ODYSSEY OF THE MIND COMPETITION
The Hon. PATRICIA FORSYTHE [11.9]: Tonight I wish to draw to the attention of the House an interesting and innovative creative problem-solving competition that has been piloted at a number of Hunter Valley and Central Coast schools. The competition, called "Odyssey of the Mind", is for students of all ages. Its purpose is to foster the development of creative thinking and creative problem-solving skills among young people. Participants compete in a variety of areas from building technical devices such as spring-driven cars to giving their own interpretation of famous poems. Through the program, students learn to work with others as a team. The competition aims to develop self-confidence by creating solutions, evaluating ideas and making final decisions among the team. The program began in the United States in 1978 and is run by a non-profit corporation in New Jersey. It operates in 46 of the States of America, and also in Canada, China, England, Germany, Hungry, Japan, Mexico, Poland and the former Soviet Union. More than 9,100 schools and an estimated one million students participate. This is the first year that any schools in Australia have been involved in the program.

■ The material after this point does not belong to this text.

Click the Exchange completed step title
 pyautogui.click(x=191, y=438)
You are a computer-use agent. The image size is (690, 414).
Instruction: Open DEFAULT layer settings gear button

I am advised that Australia became involved when Mrs Elaine Street, a teacher
at Belmont High School in Newcastle, attended the world finals. As a result of her participation, a number of schools in the Hunter Region then took part in an Odyssey of the Mind competition. Students from four schools have been selected to attend the world finals in Boulder, Colorado later this month. Two teams of students representing Merewether High School - one of the selective high schools created by this Government - and one team from Terrigal High School will be competing. Belmont High School was also invited to participate but regrettably, because of the costs involved, the school has decided not to attend. The teams take part in a variety of activities. One of the teams from Merewether High School is taking part in what is called the Hybrid Relay. The team has to design, build and run five small vehicles, each powered in a different way, including by electricity, batteries, mechanical energy, pneumatic air, a power source causing vibrations, and one by some other means chosen by the team.
Another team will take part in something from the classics called "Alice in Omerland". It involves music, poetry and creative drama. All of these ideals must be incorporated in a program designed by students. A limit is placed on the cost of materials used in the program. The students from Merewether High School will be taking part in each of those events. The students from participating schools will pay their own costs. Because of the opportunity for students to meet other students, and creative young people from all parts of the world in this positive and innovative program, I hope that at least some companies in the Hunter Region will assist by offering sponsorship. I hope the Minister and the department will take note of this program also with a view to positive involvement in future years. It is a pity that participation in such an international event is dependent upon a student's family's ability to pay. I am sure all honourable members join me in wishing those students well in the world finals in the United States.